Let's talk about two things that don't usually go together. Hope, and crack cocaine.

Wherever you expect this history thread is going to end up, I promise you it's going somewhere different. 1/
Americans have used cocaine since the 1800s when it was legal.

Early fizzy sodas and soft drinks were often marketed as medicinal rather than pleasure drinks. And they sometimes used cocaine as, shall we say an... active ingredient. Until 1903 Coca-Cola truly was "Coca" Cola.
The American black market for drugs was essentially born in the 20th Century. Why hadn't it existed before then? Because most drugs simply were not illegal!

The Smithsonian says: "Before 1900, the typical opiate addict in America was an upper-class or middle-class white woman."
It wasn't until 1914 that cocaine was formally criminalized in the United States shortly after newspapers started publishing scary stories about Black people using the drug.

Check out this New York Times headline from the time:
This is extremely obvious, but let's say it:

Making drugs illegal does not stop people from using them. Never has. Never will.
Although cocaine supply dried up after being made illegal, its popularity rose again in the 1970s.

These pioneering "second round" coke users were mostly white. It's regarded as a "chic luxury drug" and "the ambrosia of the gods" used at glamorous Hollywood parties.
If there was a real magazine called "Illegal Drug Innovations Monthly" crack cocaine would be the cover story in the late 1970s.

By combining coke with baking soda, dealers created a more concentrated and possibly more addictive & cheaper format (debated, but irrelevant here).
Public perception associated powder cocaine with wealthy whites–and crack cocaine with "inner city" Blacks.

If you guessed this perception led to some very bad policy outcomes, you would be correct. Congress created punishments for crack that were 100 times harsher. Literally!
Crack cocaine devastated many communities in 2 ways:

First, drug related crime exploded. Huge costs.

But second–– and this was policymakers fault––extremely harsh sentences for crack created a desperate cycle that became very hard to escape from. This is how they justified it:
Today we have lots of data that Blacks and whites use drugs at the same rate.

But punishments for crack cocaine was 100 times more harsh than for the powder version of the same drug.

Looking back now, both Democrats and Republicans generally agree that this was a racist policy.
In 2010 Congress passed the Fair Sentencing Act which dramatically reduced the crack cocaine sentencing disparity from 100:1 down to 18:1.

Despite police opposition, it passed the Senate unanimously. (Remember that fact because it'll become relevant at the end of this thread)
The Fair Sentencing Act to reduce racial disparities in drug punishment passed during that brief window of time that Democrats controlled the White House, House & Senate. It had failed each prior year.

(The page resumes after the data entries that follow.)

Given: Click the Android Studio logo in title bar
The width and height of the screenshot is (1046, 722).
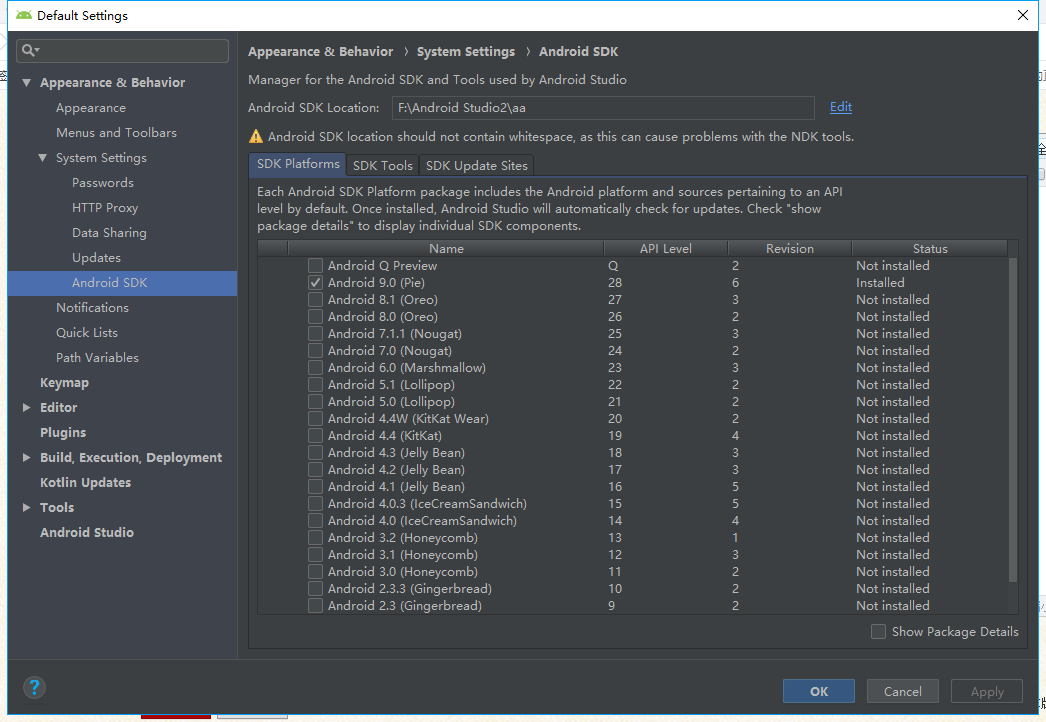Looking at the screenshot, I should click(24, 15).
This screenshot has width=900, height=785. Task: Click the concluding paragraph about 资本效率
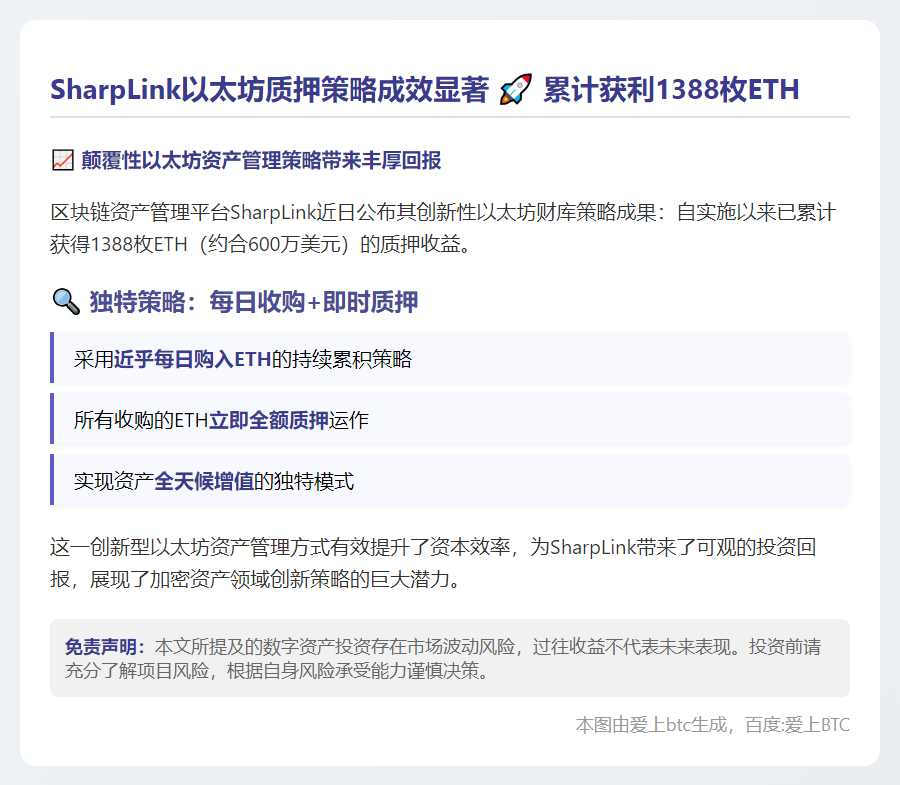[x=434, y=562]
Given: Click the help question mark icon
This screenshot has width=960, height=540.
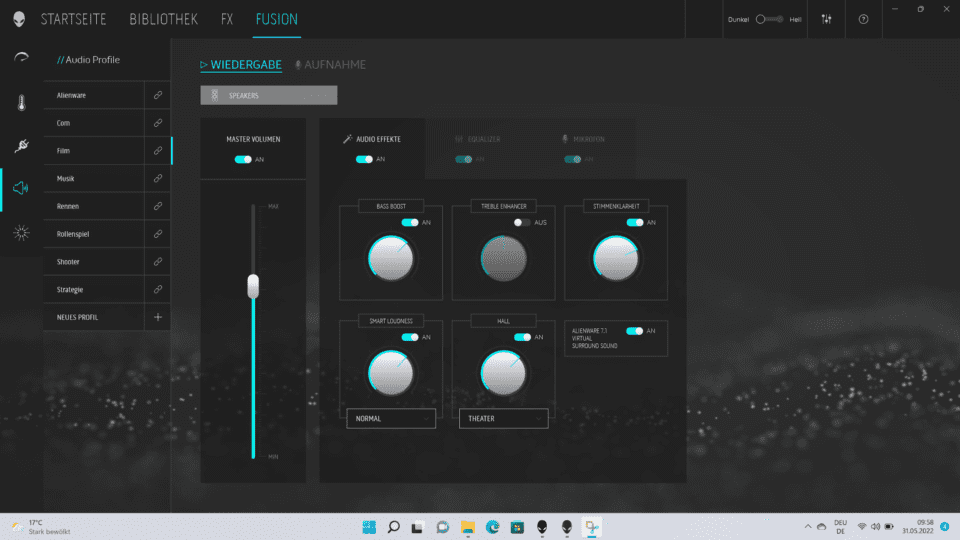Looking at the screenshot, I should point(864,19).
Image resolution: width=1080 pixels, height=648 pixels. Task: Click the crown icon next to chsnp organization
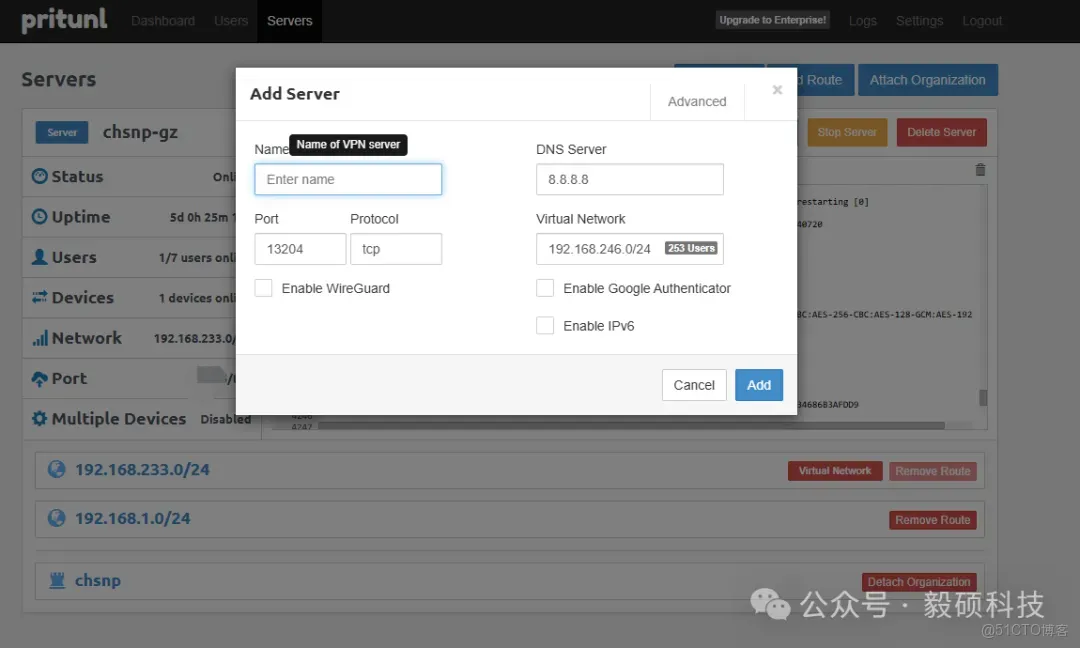click(56, 580)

Folks forget this but Obama did actually have legislative accomplishments!
Regardless of whether the crack cocaine sentencing disparity was *intended* to be racist, the law was reformed.

Why? Because people came to understand that it hurt people of color more than whites. The intent did not matter as much as its ultimate effects. It was a step forward.
Beyond the crack vs powder cocaine sentencing disparity, can you think of any other US legal structures that clearly favors one race and clearly hurts another race?

Just think for a moment. This is the part where we zoom out and take a weird turn.
The Electoral College comes from a system of government balanced on a deeply flawed compromise with southern slaveholders.

Regardless of its original intentions the EC disproportionately harms voters of color who often live in cities. It literally makes their votes worth less.
States with large populations tend to have large cities and diversity.

Small population states are often rural and mostly white.

These two factors combine to mean that whites wield artificially large power within the Electoral College because it's not perfectly proportional.
States get Electoral College votes equivalent to the number of people in the congressional delegation they send to DC.

A tiny state like Wyoming–which has 2 Senators and 1 Representative–gets 3 EC votes.

LA County alone has 17 times more people but the same number of senators!
Thanks to the Electoral College, depending on how you calculate it, a white Wyoming voter is worth between 3 and 57 times more than the vote of a Black or Latino Californian.

That was not the founders' intent. And even if it was, oh boy would it suck! https://observer.com/2019/02/electoral-college-explanation-popular-vote-loses/
Many of the founders' ideas about elections turned out to be dumb. We made fixes such as:

- Letting women vote
- Letting people of color vote
- Letting voters directly elect Senators (they used to be appointed)

But 244 years later the Electoral College still needs to be fixed.
There are many reasons to ditch the Electoral College, from moral to practical.

But right now–as Americans are thinking more about the role that race plays in how our democracy–we should be talking more about how the Electoral College is functioning as a tool of white supremacy.
Remember how the Fair Sentencing Act passed the Senate unanimously?

Well, if Jeff Beauregard Sessions (R-Alabama) could support reducing punishments for Black crack users because EVEN HE REALIZED THEY WERE SUPER RACIST, I have hope that we can get rid of the Electoral College.